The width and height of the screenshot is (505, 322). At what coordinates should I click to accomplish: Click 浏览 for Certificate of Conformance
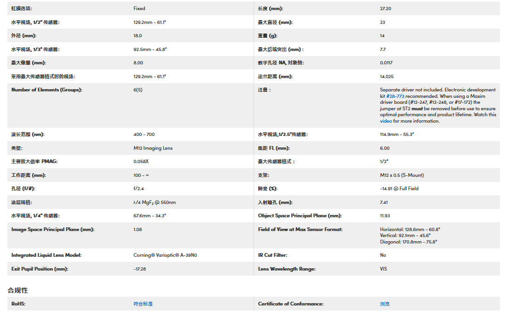click(385, 304)
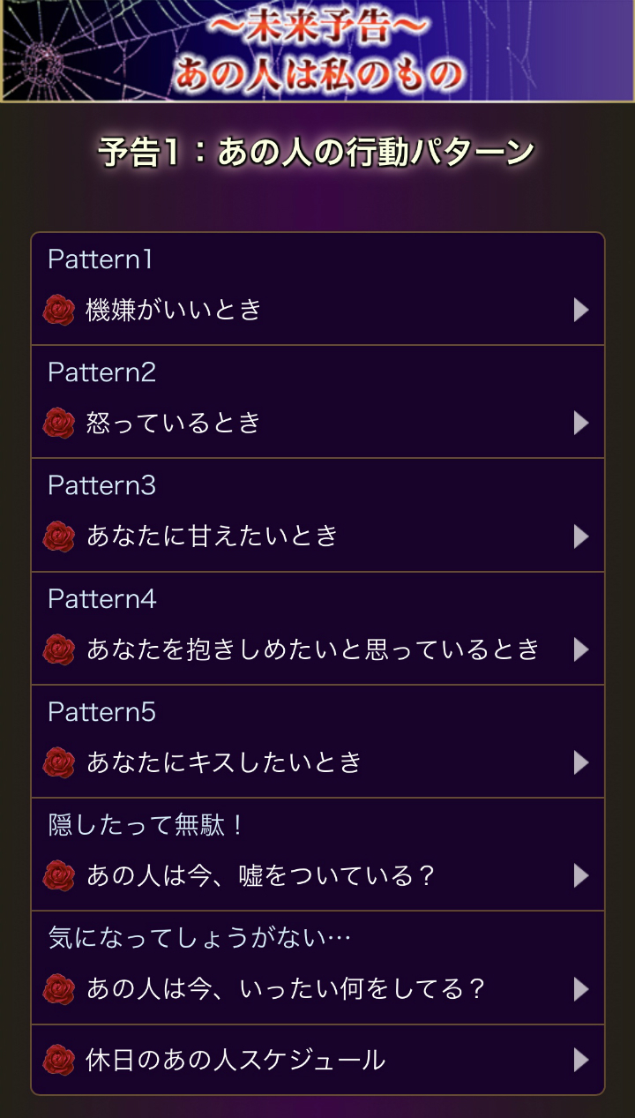Expand the arrow for 怒っているとき

580,423
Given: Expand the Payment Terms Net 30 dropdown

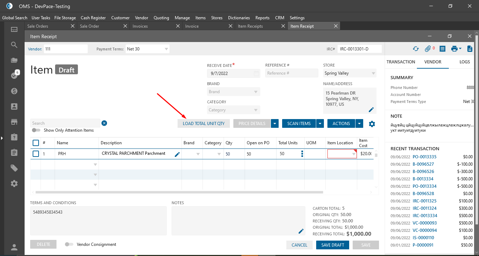Looking at the screenshot, I should tap(166, 49).
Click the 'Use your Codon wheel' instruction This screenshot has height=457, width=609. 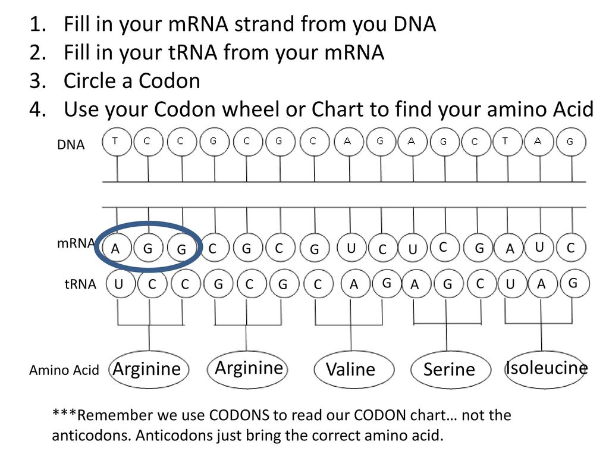pos(328,109)
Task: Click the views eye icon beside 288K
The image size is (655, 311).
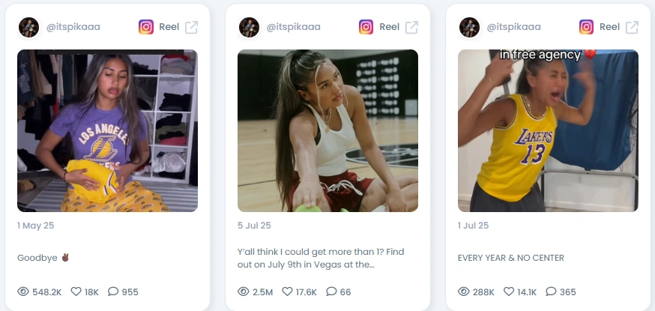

### To do
Put the lines above, from the one containing "Task: Click the views eye icon beside 288K" through the last one, into a JSON list of strings with one string per line, skipping blank lines and leaving out the pictures.

### Solved problem
[
  "Task: Click the views eye icon beside 288K",
  "The image size is (655, 311)."
]